• Required work:
Copy out the entries below exactly as they stand, but only from the line containing "ชลิต อินดัสทรีฯ ร่วมส่งเสริมอาชีพผู้พิการ" through the line containing "มูลนิธิพระมหาไถ่ฯ เข้าพบ รมว.ศึกษาธิการ".

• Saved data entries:
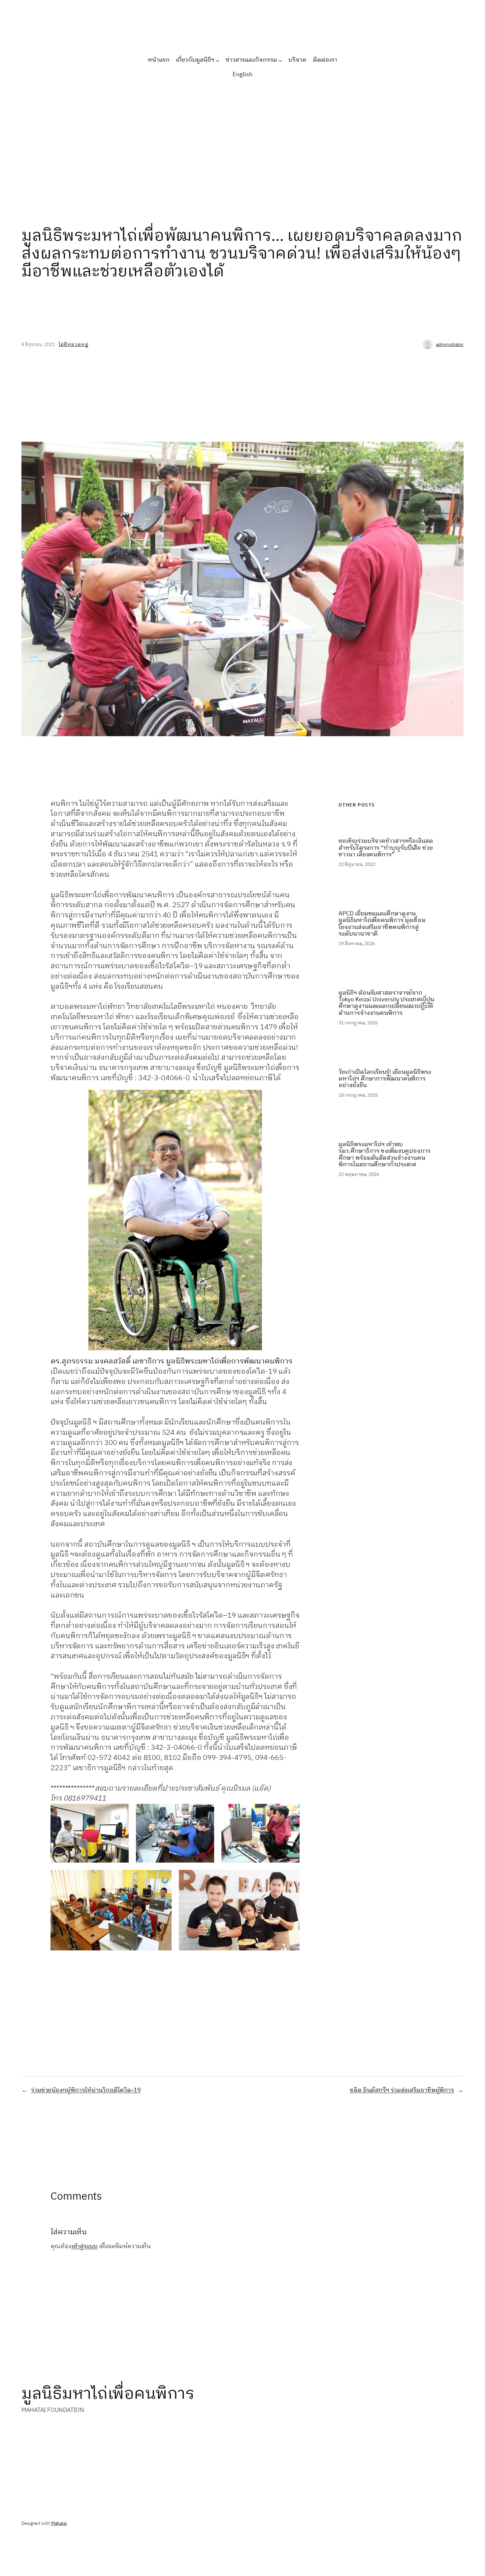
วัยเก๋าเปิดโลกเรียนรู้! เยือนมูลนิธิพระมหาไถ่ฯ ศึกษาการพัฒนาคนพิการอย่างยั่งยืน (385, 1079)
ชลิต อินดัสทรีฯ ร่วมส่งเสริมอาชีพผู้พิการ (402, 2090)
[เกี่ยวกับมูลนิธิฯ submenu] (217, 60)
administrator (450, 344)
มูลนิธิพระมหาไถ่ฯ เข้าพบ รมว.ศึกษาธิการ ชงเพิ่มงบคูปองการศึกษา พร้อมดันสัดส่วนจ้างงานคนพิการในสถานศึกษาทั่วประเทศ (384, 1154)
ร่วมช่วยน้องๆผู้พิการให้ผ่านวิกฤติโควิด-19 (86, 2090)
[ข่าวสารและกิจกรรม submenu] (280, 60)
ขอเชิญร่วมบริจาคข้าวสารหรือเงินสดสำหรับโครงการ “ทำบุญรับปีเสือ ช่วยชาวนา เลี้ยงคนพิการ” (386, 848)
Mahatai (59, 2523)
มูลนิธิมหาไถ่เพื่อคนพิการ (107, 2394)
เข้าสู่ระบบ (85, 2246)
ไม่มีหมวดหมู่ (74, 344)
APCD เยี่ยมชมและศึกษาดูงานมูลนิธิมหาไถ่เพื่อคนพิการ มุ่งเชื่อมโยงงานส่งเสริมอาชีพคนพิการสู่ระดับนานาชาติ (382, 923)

• Solution for this task:
ชลิต อินดัสทรีฯ ร่วมส่งเสริมอาชีพผู้พิการ (402, 2090)
[เกี่ยวกับมูลนิธิฯ submenu] (217, 60)
administrator (450, 344)
มูลนิธิพระมหาไถ่ฯ เข้าพบ รมว.ศึกษาธิการ ชงเพิ่มงบคูปองการศึกษา พร้อมดันสัดส่วนจ้างงานคนพิการในสถานศึกษาทั่วประเทศ (384, 1154)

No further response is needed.